- **Aim of the exercise**: Among the entries below, one stretch runs from the line that contains "Given: Tap the 17 Ocak 2022 date title" through the line that contains "Task: Click the skip-next icon in DVD menu". Repeat that stretch exactly, ends included, and only that.

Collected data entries
:::
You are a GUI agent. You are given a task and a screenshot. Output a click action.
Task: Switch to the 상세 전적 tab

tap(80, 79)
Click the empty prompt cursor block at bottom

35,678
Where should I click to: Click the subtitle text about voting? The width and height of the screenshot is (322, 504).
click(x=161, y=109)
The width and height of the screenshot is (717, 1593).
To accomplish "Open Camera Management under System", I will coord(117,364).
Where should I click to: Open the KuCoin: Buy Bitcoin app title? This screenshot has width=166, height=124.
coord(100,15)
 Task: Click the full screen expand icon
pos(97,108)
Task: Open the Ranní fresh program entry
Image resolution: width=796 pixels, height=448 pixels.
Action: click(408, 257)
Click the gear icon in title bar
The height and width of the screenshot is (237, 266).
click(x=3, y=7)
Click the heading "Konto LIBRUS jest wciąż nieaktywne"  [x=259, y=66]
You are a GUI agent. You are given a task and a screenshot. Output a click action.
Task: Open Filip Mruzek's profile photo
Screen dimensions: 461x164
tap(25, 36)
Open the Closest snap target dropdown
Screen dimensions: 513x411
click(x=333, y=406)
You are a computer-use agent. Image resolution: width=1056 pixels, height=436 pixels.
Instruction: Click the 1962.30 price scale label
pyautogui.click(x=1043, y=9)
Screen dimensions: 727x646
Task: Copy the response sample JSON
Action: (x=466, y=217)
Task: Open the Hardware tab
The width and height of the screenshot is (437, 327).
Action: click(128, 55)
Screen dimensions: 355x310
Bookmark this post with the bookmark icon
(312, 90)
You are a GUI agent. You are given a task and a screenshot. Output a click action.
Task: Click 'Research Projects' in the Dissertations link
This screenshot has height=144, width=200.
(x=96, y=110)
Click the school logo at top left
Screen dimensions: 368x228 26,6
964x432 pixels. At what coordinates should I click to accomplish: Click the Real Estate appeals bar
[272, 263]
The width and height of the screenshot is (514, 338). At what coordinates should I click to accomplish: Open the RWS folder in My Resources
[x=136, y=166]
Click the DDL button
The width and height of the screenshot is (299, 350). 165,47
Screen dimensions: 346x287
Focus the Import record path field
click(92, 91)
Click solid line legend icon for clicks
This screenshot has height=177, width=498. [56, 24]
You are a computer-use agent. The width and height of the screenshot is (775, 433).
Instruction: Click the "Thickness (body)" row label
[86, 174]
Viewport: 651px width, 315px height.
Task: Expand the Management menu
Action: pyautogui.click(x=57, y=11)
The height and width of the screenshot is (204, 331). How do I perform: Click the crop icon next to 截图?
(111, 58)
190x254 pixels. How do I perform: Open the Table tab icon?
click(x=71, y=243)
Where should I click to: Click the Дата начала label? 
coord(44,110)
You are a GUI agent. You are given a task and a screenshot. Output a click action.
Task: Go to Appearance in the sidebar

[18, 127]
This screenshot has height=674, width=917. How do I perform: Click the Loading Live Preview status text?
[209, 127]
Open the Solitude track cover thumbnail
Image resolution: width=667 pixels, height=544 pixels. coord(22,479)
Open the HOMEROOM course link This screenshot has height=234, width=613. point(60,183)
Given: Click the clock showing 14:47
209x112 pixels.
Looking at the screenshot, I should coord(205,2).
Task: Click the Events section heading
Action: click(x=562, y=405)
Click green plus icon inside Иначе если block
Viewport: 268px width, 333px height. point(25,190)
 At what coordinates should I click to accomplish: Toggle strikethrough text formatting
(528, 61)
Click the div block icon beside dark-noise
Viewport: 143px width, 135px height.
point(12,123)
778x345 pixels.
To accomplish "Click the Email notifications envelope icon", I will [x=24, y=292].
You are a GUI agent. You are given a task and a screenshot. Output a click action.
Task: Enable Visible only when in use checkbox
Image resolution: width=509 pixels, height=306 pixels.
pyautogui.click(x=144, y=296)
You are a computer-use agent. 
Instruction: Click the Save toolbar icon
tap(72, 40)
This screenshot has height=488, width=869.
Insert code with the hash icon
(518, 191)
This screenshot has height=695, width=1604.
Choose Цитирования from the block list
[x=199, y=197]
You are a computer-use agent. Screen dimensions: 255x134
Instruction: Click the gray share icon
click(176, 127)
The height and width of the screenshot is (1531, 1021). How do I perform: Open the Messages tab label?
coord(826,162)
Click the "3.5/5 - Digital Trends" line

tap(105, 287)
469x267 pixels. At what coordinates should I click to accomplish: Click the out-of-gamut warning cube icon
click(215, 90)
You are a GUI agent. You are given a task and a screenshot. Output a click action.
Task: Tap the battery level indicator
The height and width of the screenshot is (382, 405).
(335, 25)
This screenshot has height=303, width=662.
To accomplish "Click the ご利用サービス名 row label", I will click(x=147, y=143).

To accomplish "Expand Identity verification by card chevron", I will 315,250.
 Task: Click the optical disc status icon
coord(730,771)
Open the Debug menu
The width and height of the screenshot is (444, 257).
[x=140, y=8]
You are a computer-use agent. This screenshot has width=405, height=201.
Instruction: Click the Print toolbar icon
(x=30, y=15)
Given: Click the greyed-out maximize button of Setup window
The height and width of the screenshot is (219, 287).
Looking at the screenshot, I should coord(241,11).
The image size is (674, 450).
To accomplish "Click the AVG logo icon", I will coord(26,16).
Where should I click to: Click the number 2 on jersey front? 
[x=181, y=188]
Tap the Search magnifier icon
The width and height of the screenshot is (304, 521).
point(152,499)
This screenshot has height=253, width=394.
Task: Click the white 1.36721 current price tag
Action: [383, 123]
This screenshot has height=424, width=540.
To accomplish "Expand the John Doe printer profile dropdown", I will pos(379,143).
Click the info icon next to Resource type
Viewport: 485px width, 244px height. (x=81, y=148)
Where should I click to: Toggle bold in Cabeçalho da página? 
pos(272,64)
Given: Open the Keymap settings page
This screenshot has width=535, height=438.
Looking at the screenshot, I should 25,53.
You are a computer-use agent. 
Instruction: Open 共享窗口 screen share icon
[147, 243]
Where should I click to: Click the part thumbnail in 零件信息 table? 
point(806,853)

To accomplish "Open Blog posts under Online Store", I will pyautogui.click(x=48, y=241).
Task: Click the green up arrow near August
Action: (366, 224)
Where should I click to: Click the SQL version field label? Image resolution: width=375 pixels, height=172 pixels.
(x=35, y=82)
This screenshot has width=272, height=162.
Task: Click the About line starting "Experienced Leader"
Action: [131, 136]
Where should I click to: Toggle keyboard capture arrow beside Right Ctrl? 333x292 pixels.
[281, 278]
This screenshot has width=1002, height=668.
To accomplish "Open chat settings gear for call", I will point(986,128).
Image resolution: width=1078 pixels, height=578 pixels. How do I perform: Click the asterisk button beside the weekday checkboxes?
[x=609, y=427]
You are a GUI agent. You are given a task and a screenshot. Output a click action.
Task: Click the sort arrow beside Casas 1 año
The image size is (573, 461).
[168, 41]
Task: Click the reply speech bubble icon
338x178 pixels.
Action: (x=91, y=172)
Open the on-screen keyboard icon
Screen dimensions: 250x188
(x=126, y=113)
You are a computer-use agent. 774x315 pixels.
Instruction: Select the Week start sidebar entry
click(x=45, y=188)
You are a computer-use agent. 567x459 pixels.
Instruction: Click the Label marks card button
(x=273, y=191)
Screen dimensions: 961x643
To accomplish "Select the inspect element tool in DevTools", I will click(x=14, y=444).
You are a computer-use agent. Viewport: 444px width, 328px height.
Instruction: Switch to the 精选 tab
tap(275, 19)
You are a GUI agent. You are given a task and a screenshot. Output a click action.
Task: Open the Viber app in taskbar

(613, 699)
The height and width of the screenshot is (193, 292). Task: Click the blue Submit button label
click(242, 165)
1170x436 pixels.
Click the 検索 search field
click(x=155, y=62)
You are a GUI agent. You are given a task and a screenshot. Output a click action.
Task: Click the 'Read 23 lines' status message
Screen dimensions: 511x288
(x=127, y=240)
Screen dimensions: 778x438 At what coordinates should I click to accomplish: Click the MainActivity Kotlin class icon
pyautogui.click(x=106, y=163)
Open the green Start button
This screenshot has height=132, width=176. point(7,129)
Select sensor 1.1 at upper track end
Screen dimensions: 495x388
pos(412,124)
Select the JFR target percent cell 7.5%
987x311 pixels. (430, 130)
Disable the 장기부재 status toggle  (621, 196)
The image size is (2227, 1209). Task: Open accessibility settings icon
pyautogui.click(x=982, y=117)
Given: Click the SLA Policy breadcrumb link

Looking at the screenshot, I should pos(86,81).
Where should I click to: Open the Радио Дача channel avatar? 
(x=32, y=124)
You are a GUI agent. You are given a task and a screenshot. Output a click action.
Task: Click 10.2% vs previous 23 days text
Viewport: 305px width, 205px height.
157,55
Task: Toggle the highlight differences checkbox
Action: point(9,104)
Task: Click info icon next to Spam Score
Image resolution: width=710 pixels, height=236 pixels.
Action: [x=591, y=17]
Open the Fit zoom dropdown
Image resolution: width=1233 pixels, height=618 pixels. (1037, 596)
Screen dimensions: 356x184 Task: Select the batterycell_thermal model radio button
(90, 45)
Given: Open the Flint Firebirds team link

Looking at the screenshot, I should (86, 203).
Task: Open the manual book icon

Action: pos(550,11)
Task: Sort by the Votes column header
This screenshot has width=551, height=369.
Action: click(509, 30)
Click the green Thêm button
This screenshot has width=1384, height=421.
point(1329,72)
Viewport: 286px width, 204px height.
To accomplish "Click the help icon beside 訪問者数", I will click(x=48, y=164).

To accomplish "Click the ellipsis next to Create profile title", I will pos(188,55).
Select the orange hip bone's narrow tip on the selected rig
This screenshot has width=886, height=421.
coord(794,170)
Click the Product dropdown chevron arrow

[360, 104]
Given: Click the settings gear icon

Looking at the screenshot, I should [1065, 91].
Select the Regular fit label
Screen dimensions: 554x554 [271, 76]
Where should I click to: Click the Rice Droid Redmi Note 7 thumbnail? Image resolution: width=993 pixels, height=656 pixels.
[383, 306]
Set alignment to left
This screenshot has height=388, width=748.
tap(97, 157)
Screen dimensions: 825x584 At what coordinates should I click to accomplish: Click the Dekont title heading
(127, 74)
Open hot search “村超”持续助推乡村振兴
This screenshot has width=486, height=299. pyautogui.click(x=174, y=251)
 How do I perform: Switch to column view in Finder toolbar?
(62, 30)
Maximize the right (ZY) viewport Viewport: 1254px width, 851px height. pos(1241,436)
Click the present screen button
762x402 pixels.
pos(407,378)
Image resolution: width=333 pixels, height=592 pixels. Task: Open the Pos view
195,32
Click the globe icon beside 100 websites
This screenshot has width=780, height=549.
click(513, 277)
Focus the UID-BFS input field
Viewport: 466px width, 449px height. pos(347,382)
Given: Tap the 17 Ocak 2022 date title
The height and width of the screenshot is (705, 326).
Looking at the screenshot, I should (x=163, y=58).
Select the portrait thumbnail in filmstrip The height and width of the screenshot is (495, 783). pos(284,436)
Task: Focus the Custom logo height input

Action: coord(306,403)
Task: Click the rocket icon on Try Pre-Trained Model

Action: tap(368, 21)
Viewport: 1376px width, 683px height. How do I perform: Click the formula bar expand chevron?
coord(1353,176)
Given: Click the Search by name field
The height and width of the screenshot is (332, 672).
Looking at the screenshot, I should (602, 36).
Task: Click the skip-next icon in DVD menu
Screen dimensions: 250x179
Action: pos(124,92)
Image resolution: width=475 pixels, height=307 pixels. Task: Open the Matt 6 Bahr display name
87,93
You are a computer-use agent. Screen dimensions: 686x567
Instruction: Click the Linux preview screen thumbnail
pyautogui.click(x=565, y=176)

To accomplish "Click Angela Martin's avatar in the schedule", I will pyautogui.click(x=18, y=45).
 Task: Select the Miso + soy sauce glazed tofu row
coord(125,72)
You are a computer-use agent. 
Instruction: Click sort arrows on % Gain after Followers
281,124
:::
- **Task solution**:
Given: Tap the 17 Ocak 2022 date title
The height and width of the screenshot is (705, 326).
Looking at the screenshot, I should (x=163, y=58).
Select the portrait thumbnail in filmstrip The height and width of the screenshot is (495, 783). pos(284,436)
Task: Focus the Custom logo height input

Action: coord(306,403)
Task: Click the rocket icon on Try Pre-Trained Model

Action: tap(368, 21)
Viewport: 1376px width, 683px height. How do I perform: Click the formula bar expand chevron?
coord(1353,176)
Given: Click the Search by name field
The height and width of the screenshot is (332, 672).
Looking at the screenshot, I should (602, 36).
Task: Click the skip-next icon in DVD menu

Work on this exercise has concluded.